-
Story
-
Resolution: Fixed
-
Critical
-
0.4
-
None
-
None
-
SIdora Sprint 12, SIdora Sprint 13, SIdora Sprint 14, SIdora Sprint 15, SIdora Sprint 16, SIdora Sprint 17
-
237
-
8
We need a program (or programs) that can parse a tabular data file to determine the number, type and value ranges of variables in the file. This program would be used to initiate a new codebook so that that user would have something to start with, but also should be able to be used to validate new files to be associated with the codebook.
This is the back-end web service and uses the schema developed by Adam Soroka. The Workbench will need to use the schema for display and management of tabular data. Also, a UI is needed to create instances (SID-302) of the schema with specific column specifications.

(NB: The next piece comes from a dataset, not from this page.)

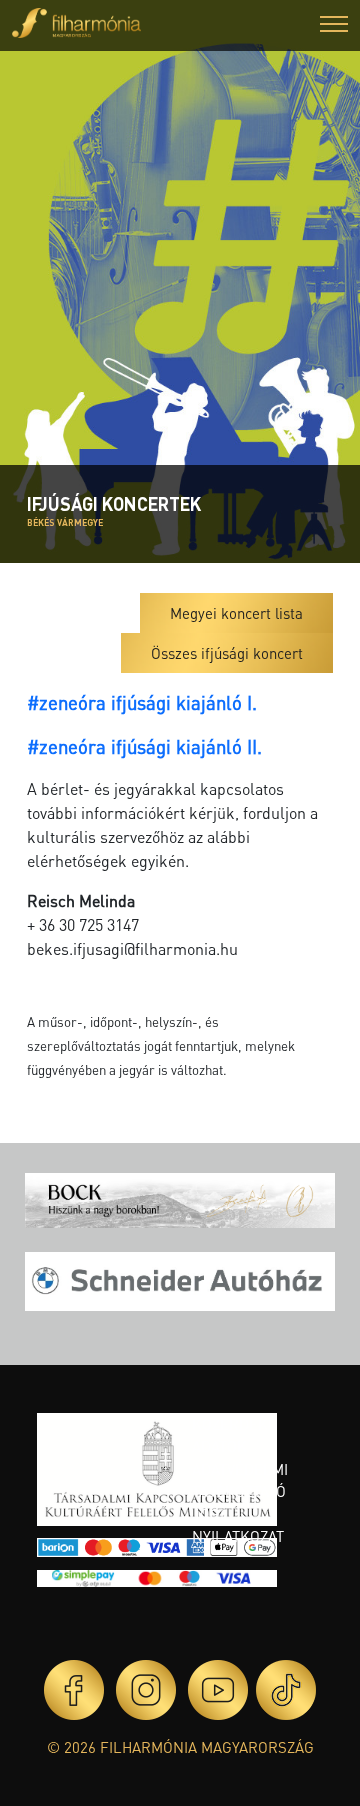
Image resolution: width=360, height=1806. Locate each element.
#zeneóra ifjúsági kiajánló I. (142, 702)
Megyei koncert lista (236, 613)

An example can be found in app03 and is named codebook 2015. Only cursory tests using the form builder have been done. it will need to be fully tested once it has been hooked up as part of the work on this issue.
Possible uses:
1. The Tabular Data wizard could use this program to initiate the codebook based on the first file in a batch to be uploaded with a new codebook. The user would be presented with a codebook form that already shows the correct number of variables.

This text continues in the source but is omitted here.